* Begin TEXT SEGMENT *
What is RAI?
RAI is a debt-based algorithmic stablecoin that is not pegged to any FIAT currency. Instead, the price of RAI in USD fluctuates over time based on supply and demand. The effect of these forces is intended to be controlled by RAI’s PID (Proportional Integral Derivative) algorithm. RAI is issued by Reflexer Labs and was launched in February 2021.
Currently, it can only be minted on Ethereum, and only ETH can be used as collateral. There are plans to expand RAI minting to certain L2s, but as of today, the only way to utilise it on other chains, such as Polyon, Optimism, and Arbitrum, to name just a few, is to bridge it.
As of 16.09.2022, the supply is roughly 5m RAI, with a price hovering between $2.6 and $3, giving it a market cap of ~$14m. RAI is one of the smaller stablecoins in the market, #46 by market cap as of the date of this article. Reflexer Ungovernance Token, FLX, is the governance token for RAI, through which different parameters, such as the collateralization rate, can be adjusted.
For the time being, the main ways to earn yield for both RAI and FLX are through lending platforms such as Aave or by providing liquidity on DEXs such as Uniswap. FLX/wETH can also be staked directly on Reflexer. Reflexer also has in place Liquidity Mining Incentives, which can be found here.
How does it work?
RAI is conceptually similar to how SAI (Single Collateral DAI) worked. Users create a vault, called a Safe, and deposit ETH to borrow (mint) RAI. This increases the supply of RAI. Once users pay back their RAI, the RAI is burnt, thus reducing the supply, they can redeem their ETH.
The code used by RAI is forked from Multi-Collateral DAI with some innovative additions, such as the PID controller, liquidation protection, and different auction houses to name a few.
Figure 1. Comparison between early DAI (SAI) and RAI
Figure 2. Evolution From SAI to RAI 2017-2021
The minters of RAI pay a fixed stability fee of 2% per annum. The minimum amount of RAI that has to be minted to open a vault is, as of 16.09.2022, 2167 RAI. This is subject to governance, and in the past, it was 800 RAI. Source: Link.
There are three critical components to understanding how RAI works:
- Redemption Price: Also called the global settlement, is the internal price of RAI. A certain amount of RAI can be redeemed for a governance-controlled predetermined $ amount of ETH.
* End TEXT SEGMENT *
* Begin PROVIDED DATA *
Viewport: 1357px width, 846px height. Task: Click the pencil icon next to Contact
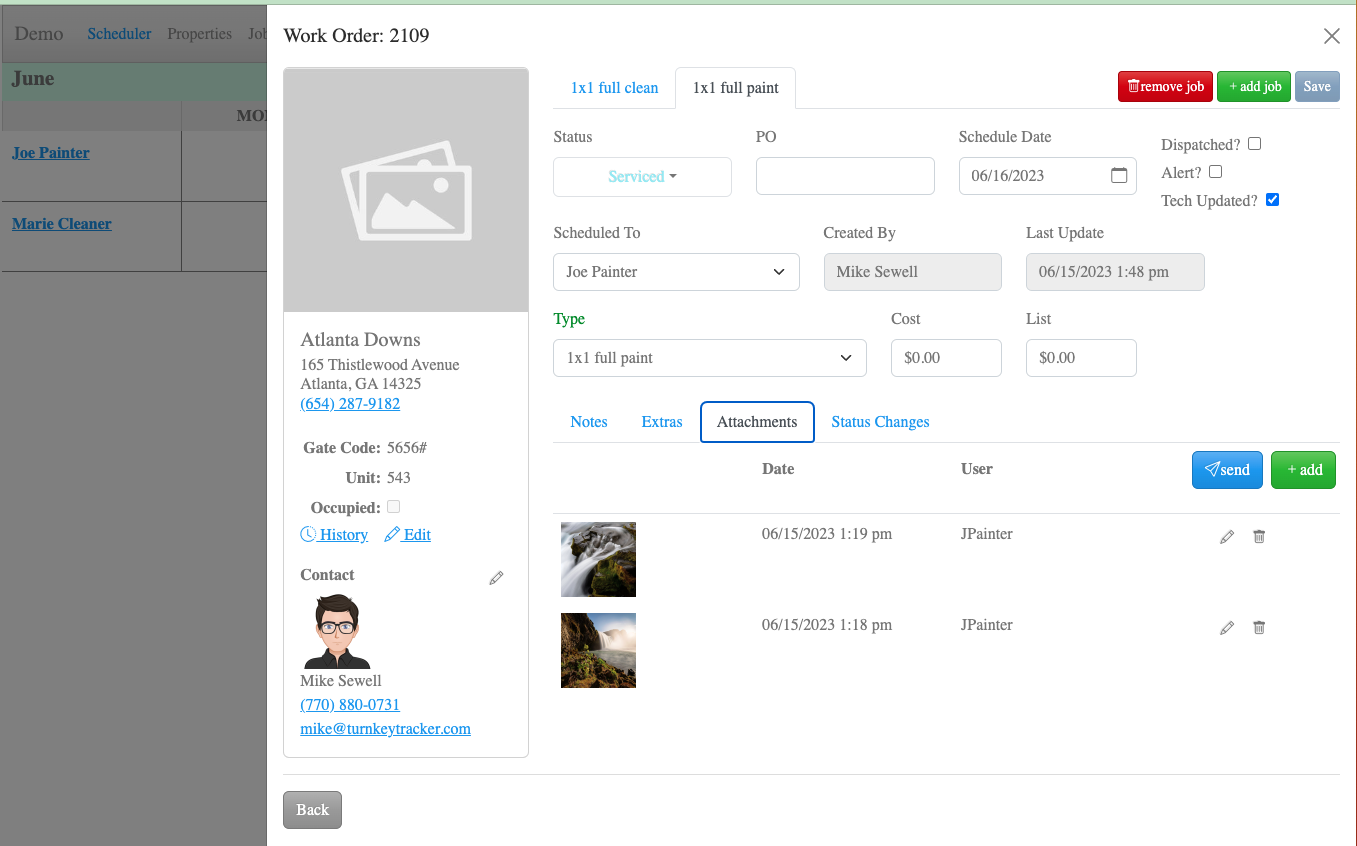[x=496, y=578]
* End PROVIDED DATA *
THE TASKS »
[A] Give the part of the RAI overview that opens with the words containing "There are three" and closes with "amount of ETH." again, substituting "settlement price" for "global settlement".
[B] Answer these questions using the RAI overview.
(i) In what month and year was RAI launched?
(ii) What stability fee do RAI minters pay?
(iii) What is the name of the governance token for RAI?

WRITTEN ANSWERS »
[A]
There are three critical components to understanding how RAI works:
- Redemption Price: Also called the settlement price, is the internal price of RAI. A certain amount of RAI can be redeemed for a governance-controlled predetermined $ amount of ETH.

[B]
(i) February 2021
(ii) A fixed 2% per annum
(iii) FLX, the Reflexer Ungovernance Token